Hyperbaric Chambers: All Oxygen, All The Time

Michael Jackson.  Michael Phelps.  And now yours truly Michael Mackie have all experienced the joy of pure, pressurized O2.  Seems hyperbaric chambers aren’t just for deep-sea divers suffering from the bends anymore.  Now the procedure is used for everything from aiding in digestion to helping autistic kids.

Who knew?

So, of course, because it’s become all the rage … I simply HAD to try it out for myself.  Imagine getting in to a big oversized space suit, one that expands and expands until you feel like a tick about to explode.

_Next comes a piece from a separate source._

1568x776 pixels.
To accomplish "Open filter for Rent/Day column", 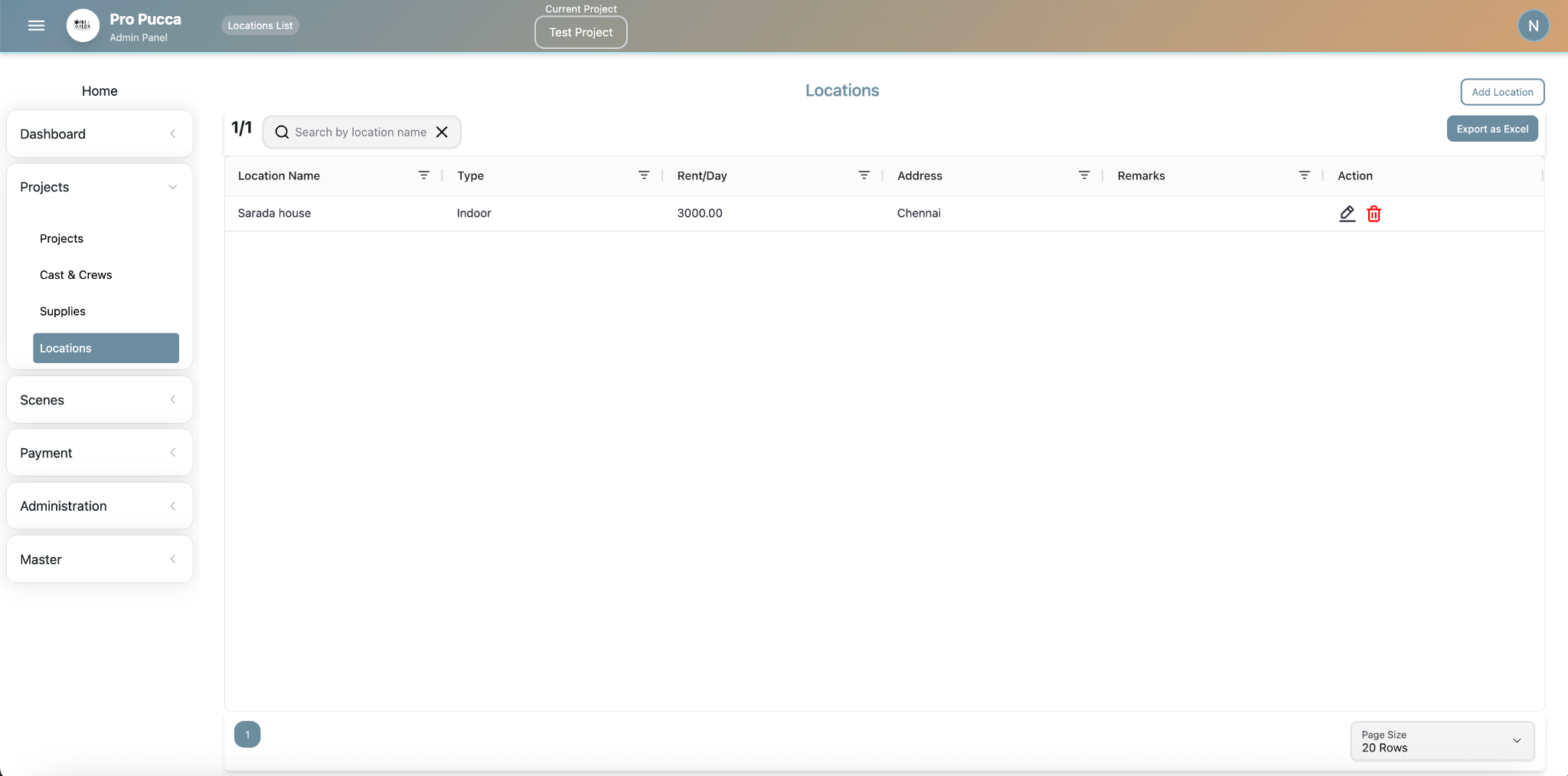I will pos(864,175).
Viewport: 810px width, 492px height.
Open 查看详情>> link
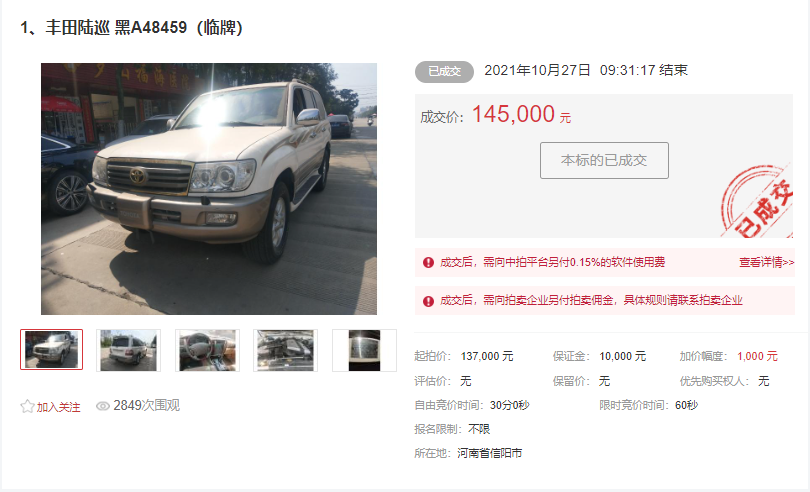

When I met with the doctor about what to expect I had tons of questions.  Like, “Are you single?”  Seems he had even more questions for me.  The first being, “You aren’t claustrophobic, are you?”  He then warned me about chronic ear popping as the machine filled up with pressurized oxygen.  Now I’m a seasoned flier, but even I wasn’t ready for the snap, crackle and pop going on inside my eardrums.  Mercifully, I grabbed some gum and gnawed on it like a manic cow chewing its cud.

The experience itself is wildly underwhelming.  After my ears stopped popping, I grabbed my ear buds and listened to Madonna’s new CD.  The doctor would pop in occasionally to ask how I was doing, peering through an oval-shaped porthole positioned above my head.  Good thing he was attractive because there would be nothing worse than a mediocre-looking person suddenly appearing in your window to the outside world.

There’s a zipper on the inside of the tube and an emergency release valve in case anyone was to freak out mid-session.  (Apparently, it’s happened … and I can see why.  It’s like being entombed in a casket that resembles a tanning bed.)

Did I feel any different afterwards?  Not really … although I had achieved some sort of weird, Zen bliss.  And I did sleep really well that night.  I’m trying it again for a full-hour in a couple weeks.  I’ll report back then with the 411.